1
votes

I am using WebSphere Liberty 17.0.0.2.

The end product is an ear that contains a jar which is using JPA to access database.

The EntityManager is annotated with @PersistenceContext with persistence unit name defined. In the persistence.xml under appropriate persistence-unit the jta-data-source tag contains datasource name (direct lookup) specified in server.xml. With this setup everything is working fine.

Now need arose that I need to switch from direct lookup to indirect lookup regarding datasource JNDI lookup method. As I understand indirect lookup is something like OS environment variables. I use a name to get the configured value, so I can switch datasources without touching my code to rename JDNI names there.

Switching from direct to indirect I'd need to append 'java:comp/env' in my persistence.xml for the jta-data-source.

How can I connect datasource name with indirect lookup name? I tried to specify it in server.xml using resource-ref tag but with no luck.

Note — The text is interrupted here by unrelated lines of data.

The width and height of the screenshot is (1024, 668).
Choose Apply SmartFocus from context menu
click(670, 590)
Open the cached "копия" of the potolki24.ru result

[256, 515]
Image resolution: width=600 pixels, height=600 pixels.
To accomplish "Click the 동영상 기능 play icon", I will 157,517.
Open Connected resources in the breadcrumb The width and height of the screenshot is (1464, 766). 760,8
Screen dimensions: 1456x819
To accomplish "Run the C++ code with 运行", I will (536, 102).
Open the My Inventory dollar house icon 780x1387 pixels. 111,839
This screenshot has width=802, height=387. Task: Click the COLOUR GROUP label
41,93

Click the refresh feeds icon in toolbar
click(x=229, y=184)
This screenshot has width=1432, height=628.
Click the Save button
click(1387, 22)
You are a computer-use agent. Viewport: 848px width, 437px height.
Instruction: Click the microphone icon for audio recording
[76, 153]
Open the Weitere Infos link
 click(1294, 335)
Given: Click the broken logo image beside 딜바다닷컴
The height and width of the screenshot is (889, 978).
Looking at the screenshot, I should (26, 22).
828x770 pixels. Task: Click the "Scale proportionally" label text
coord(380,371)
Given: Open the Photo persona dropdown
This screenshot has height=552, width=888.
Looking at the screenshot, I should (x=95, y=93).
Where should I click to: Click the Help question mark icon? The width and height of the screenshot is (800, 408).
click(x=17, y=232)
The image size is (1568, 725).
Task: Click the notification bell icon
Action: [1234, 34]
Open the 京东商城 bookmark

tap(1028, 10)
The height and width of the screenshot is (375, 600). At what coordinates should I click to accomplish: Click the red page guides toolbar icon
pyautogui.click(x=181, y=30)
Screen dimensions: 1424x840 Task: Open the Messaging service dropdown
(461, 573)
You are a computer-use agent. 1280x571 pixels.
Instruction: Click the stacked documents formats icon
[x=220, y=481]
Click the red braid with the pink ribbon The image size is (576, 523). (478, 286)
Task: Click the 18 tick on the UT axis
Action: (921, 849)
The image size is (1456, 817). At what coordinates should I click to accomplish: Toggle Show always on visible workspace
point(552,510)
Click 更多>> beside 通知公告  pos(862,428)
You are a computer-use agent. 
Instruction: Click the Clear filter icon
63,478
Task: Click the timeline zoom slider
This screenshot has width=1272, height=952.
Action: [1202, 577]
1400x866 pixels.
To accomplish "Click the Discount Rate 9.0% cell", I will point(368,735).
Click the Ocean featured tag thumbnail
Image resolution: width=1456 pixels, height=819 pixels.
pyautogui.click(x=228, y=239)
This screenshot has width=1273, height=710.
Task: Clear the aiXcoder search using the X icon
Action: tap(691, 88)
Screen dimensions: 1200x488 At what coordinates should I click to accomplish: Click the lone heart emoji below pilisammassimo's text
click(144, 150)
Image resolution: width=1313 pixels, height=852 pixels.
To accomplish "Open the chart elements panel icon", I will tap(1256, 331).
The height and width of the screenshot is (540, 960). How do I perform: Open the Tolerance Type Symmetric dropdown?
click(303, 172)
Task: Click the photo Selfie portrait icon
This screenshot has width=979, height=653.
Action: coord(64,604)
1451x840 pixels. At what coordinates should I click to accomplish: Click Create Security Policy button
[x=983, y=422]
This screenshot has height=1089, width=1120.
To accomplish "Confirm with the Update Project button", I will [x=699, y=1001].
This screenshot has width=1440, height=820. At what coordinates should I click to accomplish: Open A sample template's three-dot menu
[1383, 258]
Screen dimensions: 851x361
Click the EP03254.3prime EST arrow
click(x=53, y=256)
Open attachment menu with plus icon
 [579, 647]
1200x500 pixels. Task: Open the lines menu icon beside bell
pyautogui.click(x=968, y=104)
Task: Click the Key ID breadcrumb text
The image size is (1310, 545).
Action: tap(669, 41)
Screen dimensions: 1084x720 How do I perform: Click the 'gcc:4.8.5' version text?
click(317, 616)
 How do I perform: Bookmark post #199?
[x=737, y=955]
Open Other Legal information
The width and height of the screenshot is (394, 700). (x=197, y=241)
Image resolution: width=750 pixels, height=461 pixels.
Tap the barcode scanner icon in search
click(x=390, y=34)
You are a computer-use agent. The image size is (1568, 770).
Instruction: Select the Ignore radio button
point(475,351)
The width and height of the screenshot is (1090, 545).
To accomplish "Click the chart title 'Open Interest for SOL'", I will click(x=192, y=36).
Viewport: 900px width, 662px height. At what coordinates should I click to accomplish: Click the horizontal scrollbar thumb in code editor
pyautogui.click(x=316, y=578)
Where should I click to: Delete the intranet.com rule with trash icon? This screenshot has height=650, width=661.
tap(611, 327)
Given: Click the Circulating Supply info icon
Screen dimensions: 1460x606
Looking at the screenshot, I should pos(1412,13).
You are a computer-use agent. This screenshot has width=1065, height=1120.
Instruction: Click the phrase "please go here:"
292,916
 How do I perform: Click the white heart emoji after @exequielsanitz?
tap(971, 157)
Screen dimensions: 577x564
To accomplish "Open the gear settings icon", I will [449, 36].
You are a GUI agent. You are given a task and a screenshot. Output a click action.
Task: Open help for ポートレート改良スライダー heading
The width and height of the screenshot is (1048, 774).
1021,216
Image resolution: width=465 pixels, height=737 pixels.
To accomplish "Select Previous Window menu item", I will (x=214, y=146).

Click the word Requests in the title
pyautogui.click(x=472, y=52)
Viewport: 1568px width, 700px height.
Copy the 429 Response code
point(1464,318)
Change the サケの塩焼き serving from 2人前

The main goal here is to using indirect lookup in the code but be able to change datasources in the applicaton server configuration, so I don't have to change my application when this is happning.

Configuration snippets:

server.xml
<library id="oraclelib">
<jdbcDriver id="oracledriver" libraryRef="oraclelib">
<dataSource jndiName="jdbc/oradb" jdbcDriverRef="oracledriver" id="oradbds">
<resource-ref name="jdbc/oradb" binding-name="jdbc/mydb">

persistence.xml
<jta-data-source>java:comp/env/jdbc/mydb</jta-data-source>

When running this setup a javax.naming.NameNotFoundException is thrown.

Update #1

server.xml after swapping name, binding-name

<?xml version="1.0" encoding="UTF-8"?>
<server description="app server">
  <library id="OracleLib">
    <fileset dir="/oracle" includes="ojdbc6.jar" />
  </library>
  <jdbcDriver id="OracleJDBCDriver" libraryRef="OracleLib" />
  <dataSource jndiName="jdbc/oradb" jdbcDriverRef="OracleJDBCDriver" id="dbDataSource">
    <properties.oracle URL="jdbc:oracle:thin:@//dbhost:port/SID" user="dbuser" password="dbpassword" />
  </dataSource>
  <application id="Myapp_ear" location="/path/myapp.ear" name="Myapp_ear" type="ear">
    <application-bnd>
      <resource-ref name="jdbc/mydb" binding-name="jdbc/oradb" />
    </application-bnd>
  </application>
</server>

jta-data-source is java:comp/env/jdbc/mydb

Solution

It turned out that the bean that was used to get EntityManager was a CDI bean. As it is modified to be an EJB bean, the ejb-jar.xml, ibm-ejb-jar-bnd.xml did the trick.

1
did you define the <resource-ref/> as a top level element in server.xml? It is only effective if it is nested under <application><application-bnd><resource-ref> for your application, or you can put it directly into the web.xml of your applicationAndy Guibert
Yes, resource-ref was a top level element. I modified as you suggested, but unfortunately it didn't help. Now it is: /server/application/application-bnd/resource-ref. I tried both java:comp/env/[...] and java:app/env/[...].bdz

1 Answers

1
votes

It should be the other way around:

not

 <resource-ref name="jdbc/oradb" binding-name="jdbc/mydb">

but

<resource-ref name="jdbc/mydb" binding-name="jdbc/oradb">

name - is resource ref name, and binding-name is jndi name in the server configuration.